TASK STATEMENT:
Every line of the entries below that includes "computer" belongs in the answer, copied as written.

Records from a collection
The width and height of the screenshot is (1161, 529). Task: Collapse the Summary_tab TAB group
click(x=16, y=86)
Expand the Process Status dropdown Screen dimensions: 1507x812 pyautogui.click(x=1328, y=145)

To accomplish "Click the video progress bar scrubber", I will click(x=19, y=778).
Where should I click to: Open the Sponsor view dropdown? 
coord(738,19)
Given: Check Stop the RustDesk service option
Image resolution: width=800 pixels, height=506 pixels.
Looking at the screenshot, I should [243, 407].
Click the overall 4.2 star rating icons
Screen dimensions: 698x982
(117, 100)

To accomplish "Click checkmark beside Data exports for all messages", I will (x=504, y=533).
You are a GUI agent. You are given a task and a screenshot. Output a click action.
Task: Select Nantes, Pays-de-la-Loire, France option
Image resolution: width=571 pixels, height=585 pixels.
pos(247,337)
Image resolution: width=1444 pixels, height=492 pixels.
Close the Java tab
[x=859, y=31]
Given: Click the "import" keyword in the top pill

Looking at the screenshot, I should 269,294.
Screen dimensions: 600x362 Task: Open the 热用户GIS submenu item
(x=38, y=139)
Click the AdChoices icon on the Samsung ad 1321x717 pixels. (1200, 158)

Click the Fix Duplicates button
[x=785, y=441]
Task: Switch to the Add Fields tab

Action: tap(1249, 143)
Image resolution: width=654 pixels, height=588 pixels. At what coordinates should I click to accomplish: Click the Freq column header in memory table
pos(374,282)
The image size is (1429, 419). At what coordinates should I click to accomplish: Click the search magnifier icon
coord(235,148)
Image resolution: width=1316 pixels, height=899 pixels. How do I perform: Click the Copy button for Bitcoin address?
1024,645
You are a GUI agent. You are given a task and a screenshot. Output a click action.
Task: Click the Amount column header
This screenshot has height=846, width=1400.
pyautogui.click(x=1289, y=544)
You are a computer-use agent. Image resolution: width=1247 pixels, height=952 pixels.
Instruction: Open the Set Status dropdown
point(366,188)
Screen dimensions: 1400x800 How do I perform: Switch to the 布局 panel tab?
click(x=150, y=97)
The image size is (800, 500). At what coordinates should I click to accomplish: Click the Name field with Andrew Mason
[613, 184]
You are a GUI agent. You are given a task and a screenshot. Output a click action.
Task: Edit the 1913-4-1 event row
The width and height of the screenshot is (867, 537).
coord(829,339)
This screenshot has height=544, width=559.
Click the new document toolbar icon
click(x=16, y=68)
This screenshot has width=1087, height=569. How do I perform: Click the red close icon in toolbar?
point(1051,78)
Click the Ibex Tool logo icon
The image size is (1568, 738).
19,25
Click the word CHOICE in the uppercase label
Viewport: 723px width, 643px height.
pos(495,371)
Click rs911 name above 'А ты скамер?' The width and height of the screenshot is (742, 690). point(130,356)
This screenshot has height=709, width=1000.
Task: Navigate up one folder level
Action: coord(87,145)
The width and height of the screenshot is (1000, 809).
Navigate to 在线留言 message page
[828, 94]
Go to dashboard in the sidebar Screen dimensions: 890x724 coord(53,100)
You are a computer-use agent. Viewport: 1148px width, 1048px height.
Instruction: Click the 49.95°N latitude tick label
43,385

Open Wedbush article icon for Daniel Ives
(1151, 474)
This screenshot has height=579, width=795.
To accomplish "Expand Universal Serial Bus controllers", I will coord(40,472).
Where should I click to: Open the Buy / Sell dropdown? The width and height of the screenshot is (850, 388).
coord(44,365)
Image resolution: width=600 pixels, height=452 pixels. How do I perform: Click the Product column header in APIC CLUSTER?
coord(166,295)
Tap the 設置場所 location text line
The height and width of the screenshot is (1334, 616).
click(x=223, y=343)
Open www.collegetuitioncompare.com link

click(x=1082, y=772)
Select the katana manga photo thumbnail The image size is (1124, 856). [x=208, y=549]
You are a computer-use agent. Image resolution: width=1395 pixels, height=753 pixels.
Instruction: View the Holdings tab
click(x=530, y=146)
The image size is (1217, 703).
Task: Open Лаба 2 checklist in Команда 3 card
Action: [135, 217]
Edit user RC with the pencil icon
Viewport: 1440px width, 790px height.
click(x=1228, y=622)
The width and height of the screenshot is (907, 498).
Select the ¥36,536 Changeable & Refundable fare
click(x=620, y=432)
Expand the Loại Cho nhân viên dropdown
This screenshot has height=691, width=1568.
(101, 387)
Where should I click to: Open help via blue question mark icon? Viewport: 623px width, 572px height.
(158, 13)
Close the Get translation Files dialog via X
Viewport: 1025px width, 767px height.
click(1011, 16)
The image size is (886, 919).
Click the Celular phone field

RESULT OF THE TASK:
You are a computer-use agent. Image resolution: width=1247 pixels, height=952 pixels.
You are a computer-use agent. Viewport: 1148px width, 1048px height.
You are a computer-use agent. Image resolution: width=1395 pixels, height=753 pixels.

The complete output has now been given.